先ほどの電話も静雄だろう。本人の与り知らぬところで怒らせて電話にも出てもらえないなんてなんと可哀想なことだろうか。
「ヤキモチ妬いちゃったんだ?」
「…って言うか自分のモノを他人に取られるのは我慢できないだけです。」
可愛らしい独占欲。思わず臨也は帝人の首筋に顔を埋める。
「くすぐったいです、臨也さん。」
「ん〜…大好きだよ、帝人君。大好き。ねえ、俺には嫉妬してくれないの?」
「臨也さんに?」
「そう、俺に。」
「…しないですね。臨也さんはちゃんと僕のモノって自覚があるじゃないですか。」

どんなに女の子をはべらせてようが何をしてようがちゃんと僕の元に戻ってきてくれるんでしょう?

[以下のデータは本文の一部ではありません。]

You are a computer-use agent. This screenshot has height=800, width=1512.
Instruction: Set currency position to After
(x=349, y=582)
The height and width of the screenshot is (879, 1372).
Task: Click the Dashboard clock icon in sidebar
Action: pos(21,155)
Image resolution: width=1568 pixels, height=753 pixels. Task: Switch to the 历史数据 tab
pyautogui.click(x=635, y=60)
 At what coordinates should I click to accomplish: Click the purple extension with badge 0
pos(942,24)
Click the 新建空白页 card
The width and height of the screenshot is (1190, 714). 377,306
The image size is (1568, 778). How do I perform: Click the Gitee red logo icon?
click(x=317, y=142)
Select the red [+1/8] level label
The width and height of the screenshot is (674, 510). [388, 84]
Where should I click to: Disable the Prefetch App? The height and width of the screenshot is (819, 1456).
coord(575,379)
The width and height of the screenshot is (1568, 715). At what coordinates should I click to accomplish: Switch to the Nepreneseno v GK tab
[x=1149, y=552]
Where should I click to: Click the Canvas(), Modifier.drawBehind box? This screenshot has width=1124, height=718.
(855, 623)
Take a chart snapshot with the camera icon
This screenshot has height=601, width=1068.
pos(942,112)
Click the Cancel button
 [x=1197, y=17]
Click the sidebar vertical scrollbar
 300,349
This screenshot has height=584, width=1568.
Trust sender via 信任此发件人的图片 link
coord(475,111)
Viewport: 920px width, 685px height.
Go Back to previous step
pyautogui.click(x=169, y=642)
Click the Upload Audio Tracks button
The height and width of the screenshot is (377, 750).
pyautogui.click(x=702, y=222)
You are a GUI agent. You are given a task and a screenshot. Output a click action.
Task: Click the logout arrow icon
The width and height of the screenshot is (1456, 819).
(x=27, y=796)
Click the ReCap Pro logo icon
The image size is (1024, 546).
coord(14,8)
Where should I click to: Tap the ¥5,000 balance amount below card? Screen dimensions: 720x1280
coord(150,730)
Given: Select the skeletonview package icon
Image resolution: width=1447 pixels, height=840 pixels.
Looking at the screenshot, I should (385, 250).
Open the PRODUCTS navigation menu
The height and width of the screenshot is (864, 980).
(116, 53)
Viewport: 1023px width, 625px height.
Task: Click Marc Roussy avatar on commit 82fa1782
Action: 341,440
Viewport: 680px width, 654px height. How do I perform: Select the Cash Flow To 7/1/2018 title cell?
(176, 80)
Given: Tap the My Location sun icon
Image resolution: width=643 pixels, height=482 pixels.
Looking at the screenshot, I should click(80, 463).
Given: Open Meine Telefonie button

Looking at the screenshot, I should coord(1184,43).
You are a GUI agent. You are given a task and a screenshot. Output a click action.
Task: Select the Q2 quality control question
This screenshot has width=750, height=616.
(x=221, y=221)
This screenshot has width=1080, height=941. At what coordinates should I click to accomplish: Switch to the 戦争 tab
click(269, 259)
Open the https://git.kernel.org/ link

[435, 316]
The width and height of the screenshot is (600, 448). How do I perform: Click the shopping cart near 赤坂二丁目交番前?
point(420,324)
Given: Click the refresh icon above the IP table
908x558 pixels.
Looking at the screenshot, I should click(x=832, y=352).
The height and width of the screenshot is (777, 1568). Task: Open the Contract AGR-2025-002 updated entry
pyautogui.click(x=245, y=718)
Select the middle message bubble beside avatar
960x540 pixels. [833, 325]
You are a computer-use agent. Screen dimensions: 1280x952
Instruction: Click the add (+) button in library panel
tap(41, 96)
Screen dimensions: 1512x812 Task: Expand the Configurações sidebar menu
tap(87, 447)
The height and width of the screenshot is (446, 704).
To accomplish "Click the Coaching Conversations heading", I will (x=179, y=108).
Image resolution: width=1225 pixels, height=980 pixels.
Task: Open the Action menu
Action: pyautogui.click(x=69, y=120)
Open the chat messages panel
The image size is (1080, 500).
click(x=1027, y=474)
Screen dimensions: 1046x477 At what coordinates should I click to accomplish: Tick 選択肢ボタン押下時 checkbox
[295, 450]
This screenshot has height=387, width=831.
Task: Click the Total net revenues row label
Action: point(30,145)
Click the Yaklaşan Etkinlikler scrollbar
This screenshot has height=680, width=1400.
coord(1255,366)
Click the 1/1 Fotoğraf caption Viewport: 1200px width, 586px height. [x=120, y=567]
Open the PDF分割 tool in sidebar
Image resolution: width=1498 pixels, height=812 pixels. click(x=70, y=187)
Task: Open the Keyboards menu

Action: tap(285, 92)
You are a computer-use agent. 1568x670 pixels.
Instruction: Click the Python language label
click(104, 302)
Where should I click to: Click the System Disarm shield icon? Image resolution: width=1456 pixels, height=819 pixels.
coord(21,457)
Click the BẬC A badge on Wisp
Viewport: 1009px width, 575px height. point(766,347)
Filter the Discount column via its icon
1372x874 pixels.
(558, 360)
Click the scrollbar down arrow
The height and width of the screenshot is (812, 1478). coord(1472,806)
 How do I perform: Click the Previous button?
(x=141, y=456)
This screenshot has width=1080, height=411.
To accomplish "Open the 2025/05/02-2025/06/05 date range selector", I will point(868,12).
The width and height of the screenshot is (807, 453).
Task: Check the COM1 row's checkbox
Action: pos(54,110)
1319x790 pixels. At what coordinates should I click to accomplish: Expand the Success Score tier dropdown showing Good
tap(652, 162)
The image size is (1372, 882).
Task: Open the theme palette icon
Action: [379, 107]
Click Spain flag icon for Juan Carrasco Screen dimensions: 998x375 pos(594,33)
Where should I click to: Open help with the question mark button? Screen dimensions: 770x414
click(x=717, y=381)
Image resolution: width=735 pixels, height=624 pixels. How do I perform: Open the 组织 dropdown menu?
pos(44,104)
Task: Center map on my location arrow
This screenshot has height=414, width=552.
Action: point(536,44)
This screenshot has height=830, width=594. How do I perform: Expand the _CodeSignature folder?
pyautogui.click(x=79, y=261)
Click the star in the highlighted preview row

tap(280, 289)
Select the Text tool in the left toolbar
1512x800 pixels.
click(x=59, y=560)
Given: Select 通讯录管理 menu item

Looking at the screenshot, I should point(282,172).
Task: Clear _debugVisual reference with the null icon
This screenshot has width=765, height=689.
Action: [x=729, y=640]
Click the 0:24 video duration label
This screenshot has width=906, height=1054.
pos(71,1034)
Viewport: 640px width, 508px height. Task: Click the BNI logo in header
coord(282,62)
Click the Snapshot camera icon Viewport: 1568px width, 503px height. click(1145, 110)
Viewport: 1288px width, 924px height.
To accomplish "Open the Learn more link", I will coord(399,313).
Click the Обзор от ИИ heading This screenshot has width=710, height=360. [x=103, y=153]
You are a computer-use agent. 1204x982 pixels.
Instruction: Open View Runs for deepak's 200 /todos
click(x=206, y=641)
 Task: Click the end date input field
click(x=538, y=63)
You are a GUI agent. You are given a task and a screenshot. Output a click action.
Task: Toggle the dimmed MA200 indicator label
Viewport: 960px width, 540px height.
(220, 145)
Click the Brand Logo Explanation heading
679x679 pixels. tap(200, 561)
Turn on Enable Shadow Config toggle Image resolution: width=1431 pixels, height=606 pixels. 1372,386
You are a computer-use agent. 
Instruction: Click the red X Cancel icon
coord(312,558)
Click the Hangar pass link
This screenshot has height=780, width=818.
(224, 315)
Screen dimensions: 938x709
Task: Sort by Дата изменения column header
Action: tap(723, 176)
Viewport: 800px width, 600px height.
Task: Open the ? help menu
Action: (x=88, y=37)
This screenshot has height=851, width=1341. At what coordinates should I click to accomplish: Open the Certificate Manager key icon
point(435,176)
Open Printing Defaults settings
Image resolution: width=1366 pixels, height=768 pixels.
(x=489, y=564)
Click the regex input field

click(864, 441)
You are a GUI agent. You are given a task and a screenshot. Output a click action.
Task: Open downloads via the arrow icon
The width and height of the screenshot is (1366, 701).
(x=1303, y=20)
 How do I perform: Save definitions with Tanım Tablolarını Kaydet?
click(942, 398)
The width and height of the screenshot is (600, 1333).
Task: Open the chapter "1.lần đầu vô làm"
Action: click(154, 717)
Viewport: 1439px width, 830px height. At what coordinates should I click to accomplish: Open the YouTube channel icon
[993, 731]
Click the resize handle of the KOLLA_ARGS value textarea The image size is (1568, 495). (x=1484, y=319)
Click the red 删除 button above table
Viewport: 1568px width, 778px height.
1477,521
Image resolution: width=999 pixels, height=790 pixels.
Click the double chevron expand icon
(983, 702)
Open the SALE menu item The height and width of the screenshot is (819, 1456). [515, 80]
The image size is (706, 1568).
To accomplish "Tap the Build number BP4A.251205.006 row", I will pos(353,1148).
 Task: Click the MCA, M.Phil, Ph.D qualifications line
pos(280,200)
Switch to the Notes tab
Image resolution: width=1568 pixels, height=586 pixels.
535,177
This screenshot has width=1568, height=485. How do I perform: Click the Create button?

にっこりと帝人が微笑めば降参とばかりに臨也が両手をあげる。
「もちろんじゃないか。」
ちゅ、と触れるだけの口付け。次第に深く、舌と舌を絡め合わせてまるで獣のように貪りあう。
すると再び帝人の携帯が鳴った。
「…ふ、は、ぁ…待って、臨也さん。」
片手を上げて続けようとする臨也を制し、携帯の通話ボタンを押す。

「今、いいところなんでまた今度ゆっくりお話しましょうね、平和島さん。」

言いたいことだけ言ってピッと通話を終了させる。
ちなみにいつもは名前で呼んでくれる帝人が苗字で呼ぶのは本気で怒ってる証拠。
「いいの?」
「少し頭を冷やしていただかないと困るのでいいんです。」
と、中断されていた口付けを再会する。
「どうする?」
「ん…声、ガマンします。」
「え〜、つまんないから俺の部屋行こっか。防音処理してあるし。」
「毎回思うんですけどどうして防音?」
「情報屋は盗聴とか天敵だから。」
ふわりと体が宙に浮く感覚がしてそのまま抱きかかえられる。
「今日はうんと甘やかしてくださいね。」
「了解。」






ご愁傷様です






(あ〜、とりあえず後でシズちゃんにフォローいれとくか。)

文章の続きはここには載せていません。